Professor of anthropology and co-director of the Center for Palestine Studies at Columbia, Nadia Abu El-Haj, said: “The people behind me in the orange vests are mostly faculty, some staff, who have been mobilised since the last police raid ... [to] come out and stand … guard, but also mostly witness if the police came in again.

“[T]he … depiction of the students as somehow Hamas supporters or antisemites and sort of dangerous rabble-rousers is a complete misrepresentation of these students. They’ve been calm. They’ve been incredibly well organised. And they’re taking a principled stance.”

The New York Times reported on a week-long occupation of Siemens Hall, an administration building at California State Polytechnic University, Humboldt, which houses the campus president’s office.

According to the NYT, pro-Palestinian protesters “barricaded themselves inside and fought off an early attempt by the police to remove them … and renamed [the building] ‘Intifada Hall’...

“Inside, they painted graffiti messages like ‘Time 2 Free Gaza’, ‘Pigs Not Allowed’ and ‘Land Back’” and sprayed “Blood on Your Hands” across a wall hanging and “I Will Live Free or Die Trying” on the door.

In response to the protest, “The university has shut down the entire campus, first for a couple of days, then a week and now through May 10, one day before its scheduled commencement.

“After the Siemens Hall takeover, protesters set up dozens of tents on patches of grass around the hall, and demonstrators took over a second building to use its bathrooms and hold meetings.”

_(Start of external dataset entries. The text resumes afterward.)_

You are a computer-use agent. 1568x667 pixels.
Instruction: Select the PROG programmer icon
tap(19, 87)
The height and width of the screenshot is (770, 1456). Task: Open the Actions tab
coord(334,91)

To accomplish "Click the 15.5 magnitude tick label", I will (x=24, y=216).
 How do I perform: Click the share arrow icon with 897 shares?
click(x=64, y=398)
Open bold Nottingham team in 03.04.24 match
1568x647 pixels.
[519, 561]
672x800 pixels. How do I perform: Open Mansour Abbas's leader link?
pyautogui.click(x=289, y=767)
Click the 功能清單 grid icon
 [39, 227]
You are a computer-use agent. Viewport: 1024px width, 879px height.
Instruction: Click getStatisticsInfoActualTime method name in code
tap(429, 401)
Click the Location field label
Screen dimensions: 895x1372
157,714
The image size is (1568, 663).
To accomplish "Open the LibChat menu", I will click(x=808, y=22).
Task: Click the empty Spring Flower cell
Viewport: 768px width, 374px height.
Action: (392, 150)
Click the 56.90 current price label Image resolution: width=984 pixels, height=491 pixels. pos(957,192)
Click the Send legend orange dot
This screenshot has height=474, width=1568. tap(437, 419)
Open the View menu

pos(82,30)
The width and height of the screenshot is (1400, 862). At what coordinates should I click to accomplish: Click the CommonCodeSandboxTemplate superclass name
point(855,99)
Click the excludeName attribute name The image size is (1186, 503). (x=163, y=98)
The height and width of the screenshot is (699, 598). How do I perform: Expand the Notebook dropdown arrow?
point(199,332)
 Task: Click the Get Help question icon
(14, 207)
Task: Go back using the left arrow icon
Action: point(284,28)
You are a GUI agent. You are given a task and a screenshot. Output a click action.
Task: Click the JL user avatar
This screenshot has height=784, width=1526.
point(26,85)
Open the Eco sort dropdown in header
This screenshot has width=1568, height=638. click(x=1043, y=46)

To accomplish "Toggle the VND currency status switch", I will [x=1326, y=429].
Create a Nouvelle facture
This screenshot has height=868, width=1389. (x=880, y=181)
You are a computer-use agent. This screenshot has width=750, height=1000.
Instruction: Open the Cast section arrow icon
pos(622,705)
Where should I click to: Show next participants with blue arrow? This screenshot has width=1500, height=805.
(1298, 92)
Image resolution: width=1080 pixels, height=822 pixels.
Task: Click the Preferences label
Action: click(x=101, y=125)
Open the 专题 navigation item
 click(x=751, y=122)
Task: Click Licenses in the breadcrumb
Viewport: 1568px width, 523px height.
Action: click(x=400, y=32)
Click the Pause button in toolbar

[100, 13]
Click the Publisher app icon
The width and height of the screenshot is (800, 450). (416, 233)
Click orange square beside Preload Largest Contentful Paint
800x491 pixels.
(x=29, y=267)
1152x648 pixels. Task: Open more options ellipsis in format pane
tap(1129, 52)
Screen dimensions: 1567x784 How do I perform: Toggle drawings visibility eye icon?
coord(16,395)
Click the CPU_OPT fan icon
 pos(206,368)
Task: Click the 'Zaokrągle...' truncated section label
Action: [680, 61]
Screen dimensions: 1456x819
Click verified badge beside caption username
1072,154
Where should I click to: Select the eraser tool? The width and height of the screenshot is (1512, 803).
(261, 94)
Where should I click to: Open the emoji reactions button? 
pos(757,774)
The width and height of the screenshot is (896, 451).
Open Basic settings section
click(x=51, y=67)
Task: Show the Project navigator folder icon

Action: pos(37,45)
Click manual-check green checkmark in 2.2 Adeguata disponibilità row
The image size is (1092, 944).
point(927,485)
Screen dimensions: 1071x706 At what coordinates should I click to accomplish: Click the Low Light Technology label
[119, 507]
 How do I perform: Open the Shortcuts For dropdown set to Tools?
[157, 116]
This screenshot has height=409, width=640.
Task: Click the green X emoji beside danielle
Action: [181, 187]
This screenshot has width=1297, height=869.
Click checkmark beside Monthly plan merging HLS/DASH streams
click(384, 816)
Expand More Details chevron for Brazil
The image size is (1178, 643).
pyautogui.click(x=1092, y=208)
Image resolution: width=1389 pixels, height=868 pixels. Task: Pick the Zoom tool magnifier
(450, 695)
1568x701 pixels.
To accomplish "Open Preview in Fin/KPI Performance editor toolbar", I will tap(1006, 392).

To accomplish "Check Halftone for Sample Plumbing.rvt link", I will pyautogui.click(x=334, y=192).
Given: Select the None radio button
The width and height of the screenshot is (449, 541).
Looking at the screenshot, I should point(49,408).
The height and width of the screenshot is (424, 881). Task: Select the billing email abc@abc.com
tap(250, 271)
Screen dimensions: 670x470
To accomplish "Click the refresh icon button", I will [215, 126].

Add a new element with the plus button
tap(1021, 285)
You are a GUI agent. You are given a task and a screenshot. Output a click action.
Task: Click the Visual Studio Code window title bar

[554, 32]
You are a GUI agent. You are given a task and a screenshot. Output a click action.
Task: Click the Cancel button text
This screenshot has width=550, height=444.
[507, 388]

Students have also set up an encampment at the California campus of Sonoma State University.

At the University of Texas in Austin, cops arrested at least 30 people. According to the Austin American Statesman, “Members of the university and Austin police, along with state troopers in riot gear, initially encircled the approximately 80 protesters, who sat on the ground and linked arms, some of them holding umbrellas to shield from the sun in 85-degree temperatures. Video from the scene showed a handful of demonstrators being taken away with their hands zip-tied behind their backs.”

Right-wing Republican Texas governor Greg Abbott took to X saying “No encampments will be allowed. Instead, arrests are being made.”

More campus actions are likely to occur at graduation ceremonies in May. Students have been helping build broader actions off campus across the country.

It will be a long hot summer of protest, including at the conventions of the two pro-imperialist war parties, the Democrats and Republicans. The Democratic convention will be in Chicago, where anti-Vietnam War protests took place in 1968. The Republican convention will be in Milwaukee, Wisconsin.